Dan dalam sepuluh tahun terakhir, di seluruh pelosok Indonesia terjadi arus-balik umat Islam Indonesia untuk kembali kepada tradisi ASWAJA ulama Indonesia. Di berbagai daerah yang memiliki sejarah NU, kini tumbuh gerakan arus balik kepada NU. Hal ini disebabkan oleh semakin basinya berbagai ideologi dan ajaran Islamisme dan menguatnya kritik terhadap modernisme. Artinya, arus-balik kepada tradisi ASWAJA Indonesia ini merupakan limpahan dari pergulatan umat Islam, bukan semata hasil kerja keorganisasian NU. Dan, tentu ini harus menjadi muhasabah secara serius oleh semua pengurus NU dan warga NU.
Berdasarkan hal-hal tersebut di atas, kami mengkaji dan mentadabburi eksistensi NU di luar Jawa sebagai tanda-tanda kebesaran Allah SWT yang memerlukan perhatian khusus, dan berikut beberapa kesimpulan dari hasil pengkajian kami, bahwa pengembangan NU ke depan:
Memberikan porsi kepemimpinan yang teratur dan terukur, baik level syuriah maupun tanfidziyah kepada para ulama dan kader NU dari luar Jawa, seperti Nusa Tenggara Barat, Nusa Tenggara Timur, Kalimantan, Sulawesi, Palembang, Medan, Padang, dll, dengan mempertimbangkan kapasitas dan integeritas keulamaan dan intelektualitas.
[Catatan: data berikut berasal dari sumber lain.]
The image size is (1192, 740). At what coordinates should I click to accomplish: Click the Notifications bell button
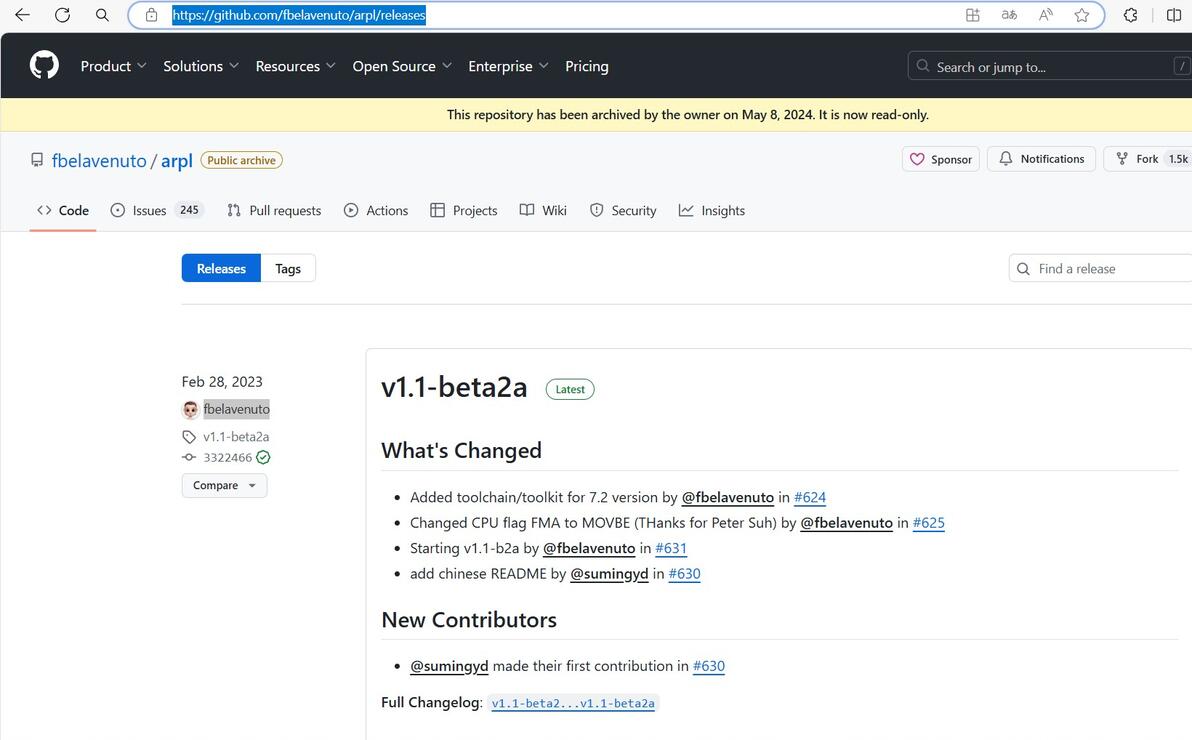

Hal ini perlu dilakukan agar kepemimpinan NU tumbuh secara merata di seluruh Indonesia, memulihkan-memperkuat jaringan dan memperkuat daya tawar politik NU pada semua level.
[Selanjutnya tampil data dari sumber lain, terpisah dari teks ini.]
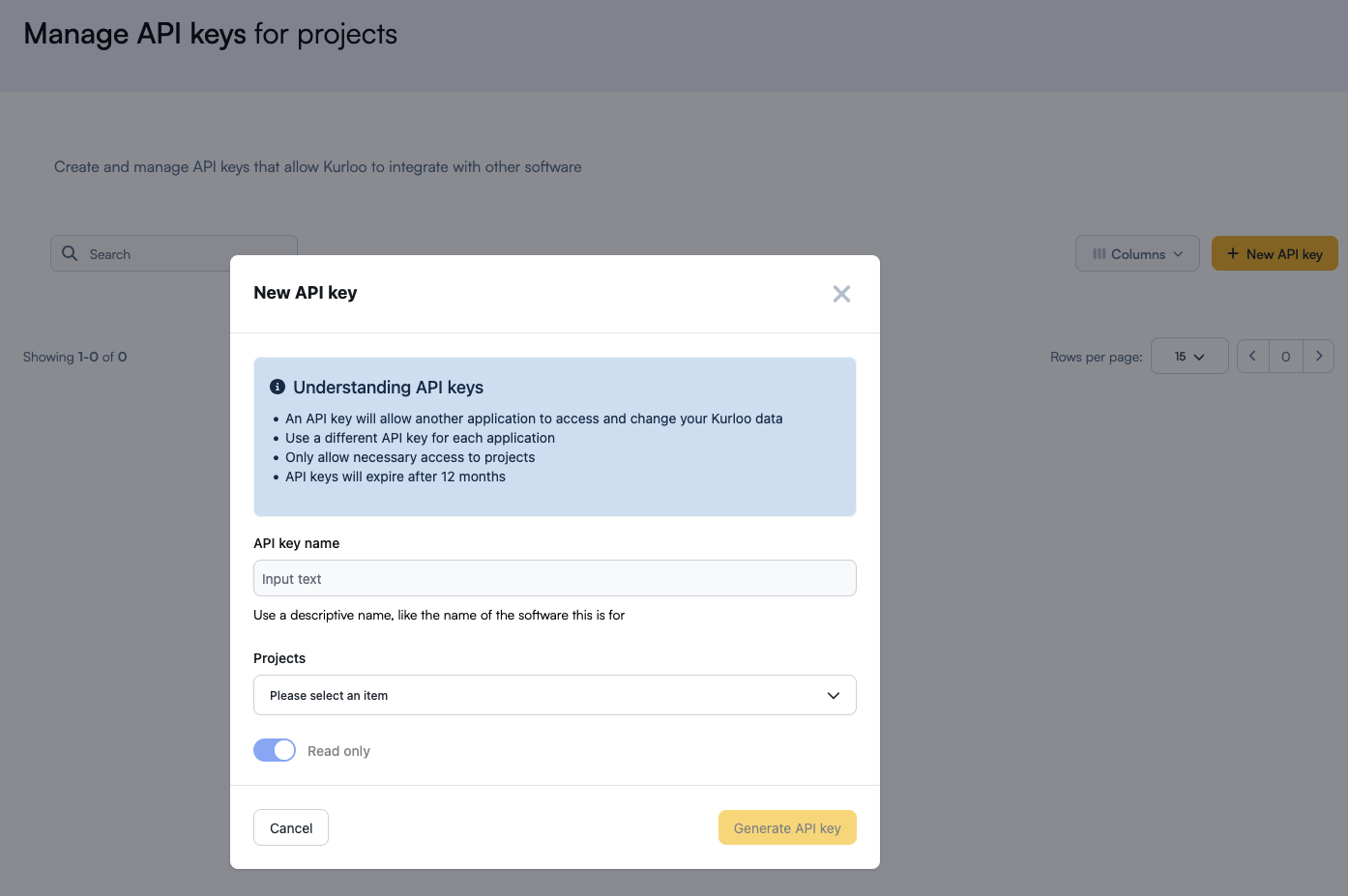Go to next page using the right chevron

pyautogui.click(x=1319, y=356)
Mendesak PBNU untuk membantu pesantren-pesantren dan lembaga-lembaga pendidikan formal NU di luar Jawa. PBNU harus membuka akses seluas-luasnya dan berimbang bagi kader pesantren NU di luar Jawa untuk mendapatkan kesempatan dan beasiswa pendidikan di dalam maupun luar negeri.